L’endettement sans fin ?
De 1995 à 2018, la dette totale (privée et publique) est passée, au sein de l’OCDE, de 200 à 260 % du PIB. Son envolée a commencé avant la crise de 2008. Durant les huit années précédant la crise, la dette augmente de 20 points de PIB. Cette hausse est imputable à la baisse tendancielle des gains de productivité. Les Etats ont continué à augmenter les dépenses publiques en prenant comme référence une progression de ces gains autour de 2 %, soit plus d’un point au-dessus de leur niveau actuel. La grande récession de 2008 se traduit par une explosion de la dette publique qui atteint 110 % du PIB en 2012 contre 70 % en 2007. Elle est l’occasion d’un grand transfert de dettes. Cette explosion s’accompagne, en effet, d’un dégonflement de la dette des ménages qui passe de 120 à 108 % du PIB de 2008 à 2012. La dette des entreprises augmente, en revanche, à partir de la crise de 2008 en passant de 70 à 80 % du PIB. Une grande substituabilité des dettes entre les différents agents économiques est constatée ces dernières années. Les États ont ainsi récupéré avec la crise une partie des dettes du secteur bancaire, expliquant la brusque augmentation de leur endettement. Le transfert au détriment des pouvoirs publics a été facilité par la mise en œuvre des politiques de rachats d’obligation d’État décidées par les banques centrales et par le maintien de taux historiquement bas. En outre, l’aversion croissante aux risques a poussé les investisseurs à privilégier les titres publics. Au sein de l’OCDE, les taux d’intérêt à 10 ans sur les emprunts d’État sont passés de 8 à moins de 2 %. Depuis la crise, à l’exception de l’Allemagne, les dettes publiques sont, dans les pays de l’OCDE, soit juste stabilisées, soit en hausse.
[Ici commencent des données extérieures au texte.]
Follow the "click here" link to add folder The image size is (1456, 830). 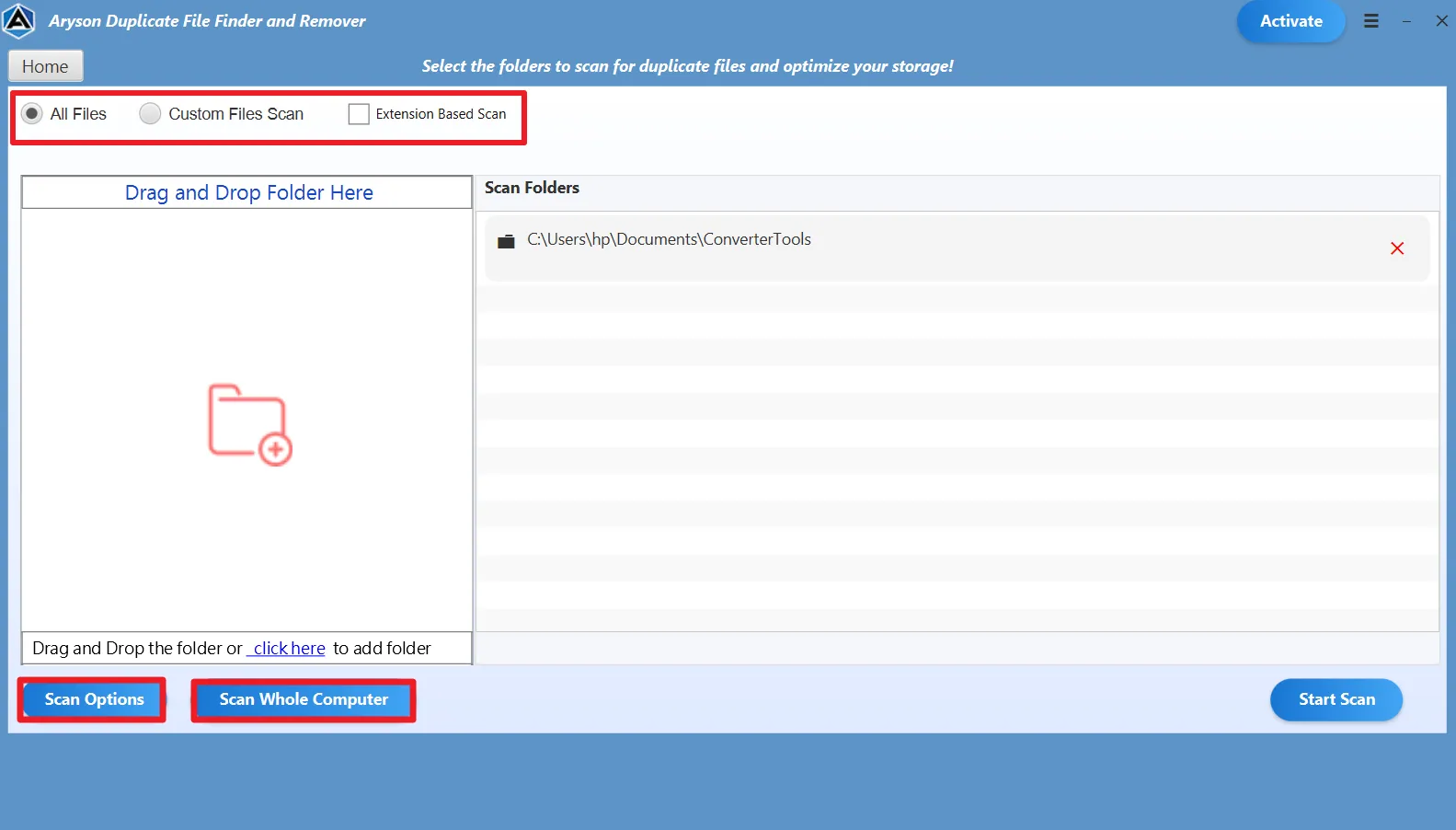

La progression de l’endettement des Etats, au-delà de l’effet crise, est liée à celle des dépenses sociales. Du fait du vieillissement de la population, les dépenses publiques sont, de plus en plus, déconnectées de la croissance, des gains de productivité. Le vieillissement accroît les dépenses de retraite, de santé et de dépendance. Il pèse sur les recettes publiques car il s’accompagne d’une contraction ou d’une moindre progression de la population active. Le passif social des États a tendance à augmenter. Il se situe bien souvent à plus de 200 % du PIB, ce qui ne peut que provoquer à terme une augmentation substantielle de l’endettement. Les administrations publiques, du fait d’importants recrutements dans les années 80, sont confrontées au vieillissement de la population active. Cette problématique est un des points clefs de la future réforme des retraites. Avec le futur régime universel, l’uniformisation des taux de cotisation pourrait aboutir à sortir du champ budgétaire une partie des dépenses de retraite des agents publics.
Si aux Etats-Unis, l’endettement des ménages est en retrait, il en est différemment en Europe. Il est alimenté par l’augmentation des valeurs des différents actifs et en particulier de l’immobilier. Ce mouvement est favorisé par l’accroissement des liquidités. Au sein de l’OCDE, le prix des maisons a été ainsi multiplié par 2,5 depuis 1995.
Les entreprises et les investisseurs sont enclins à s’endetter du fait des effets de levier. La forte croissance des indices boursiers qui ont battu record sur record ces quatre dernières années (à l’exception du CAC 40) confortent cette tendance. Les entreprises s’endettent de plus en plus aux Etats-Unis pour racheter les actions afin d’améliorer les revenus immédiats des actionnaires.
Depuis 2012, l’endettement global est en hausse en raison d’une mauvaise appréciation de la croissance. Aux Etats-Unis, la mise en œuvre du plan fiscal par Donald Trump conduit à faire passer la croissance américaine au-dessus de sa croissance potentielle. Les agents économiques peuvent considérer que cette croissance est amenée à perdurer et peuvent donc s’endetter au-delà de raison. La progression de la dette est actuellement donc imputable à la politique expansionniste des banques centrales, au refus de lutter contre la hausse des prix de l’immobilier et pà une surévaluation de la croissance.